- [Exercise brief]: Return the passage of the text on Zoom's first decade that lies between "In late June, Zoom" and "doom for startups.", inclusive, copied word for word.

- [Text under study]:
-- Opening Marker --

In late June, Zoom CEO Eric Yuan posted on Facebook that the company had just turned 10 years old. This got me thinking about the remarkable run Zoom has had, going from a startup to a company worth $113 billion in market cap with a run rate of $4 billion in revenue in a decade. The most amazing part of Zoom’s success is that the market was saturated with several established vendors, which typically spells doom for startups.
The fundamental premise of my research has always been that market share can be gained when markets transition. Without a shift in the industry, buyers typically don’t change their chosen vendors. As an example, if Cisco had set out to build a traditional PBX in the 90s, it likely would have failed given the number of large incumbents. Instead, it rode the VoIP wave, caught the incumbents asleep at the wheel, and became the industry leader.
When Zoom was founded, the online collaboration space included several heavyweights such as Cisco, GoToMeeting (owned by Citrix at the time), and Microsoft. How could Zoom possibly compete? Fellow Real-Time, Recorded host Dave Michels and I have discussed this several times, and both of us thought Yuan was crazy to try and build a better mousetrap when it seemed the current crop of products were fine. If Yuan had come to us and asked our opinion on whether he should start Zoom, we likely would have said no.
Yuan had a vision of building a video product that was so simple that anyone could use it — from knowledge workers to kids to grandparents, and that’s what he did. 10 years later, the company has been so successful that it has become a verb as we say, “see you on Zoom” and use the terms “Zoom bombing” and “Zoom burnout,” even if they aren’t using Zoom. I even heard a rap song the other day that mentioned the company. This kind of mass association has both positives and negatives, but that’s what happens when you become the de facto standard.
The market transition Zoom caught was the rise of video becoming mainstream, which was driven by the COVID-19 pandemic. Some industry people I’ve talked to think Zoom got lucky and, had it not been for the pandemic, Zoom would be just a fraction of what it is today. That might be true, but we will never know as the pandemic did happen, and Zoom was well-positioned to take advantage of the market shift. In my opinion, I certainly don’t think Zoom would have its current market cap or revenue run rate, but I do think it would be highly successful. People have an almost emotional attachment to Zoom, and that would have created viral adoption.

-- Closing Marker --

- [Information supplied]:
-- Opening Marker --

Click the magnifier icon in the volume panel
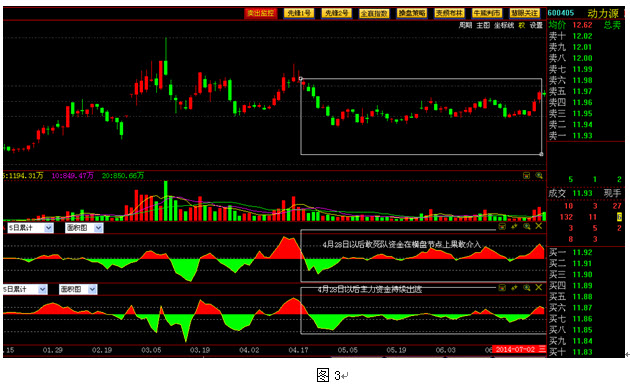 pyautogui.click(x=539, y=176)
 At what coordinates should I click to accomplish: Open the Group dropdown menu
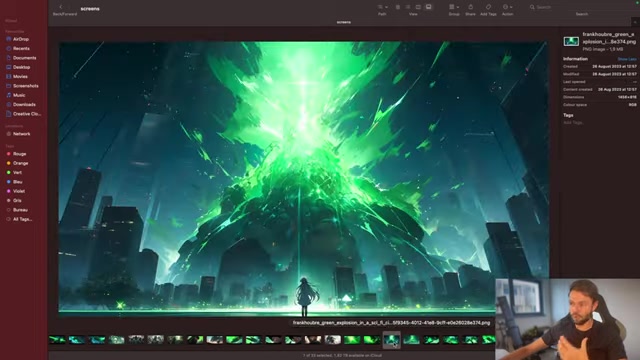click(454, 7)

-- Closing Marker --

- [Your solution]:
In late June, Zoom CEO Eric Yuan posted on Facebook that the company had just turned 10 years old. This got me thinking about the remarkable run Zoom has had, going from a startup to a company worth $113 billion in market cap with a run rate of $4 billion in revenue in a decade. The most amazing part of Zoom’s success is that the market was saturated with several established vendors, which typically spells doom for startups.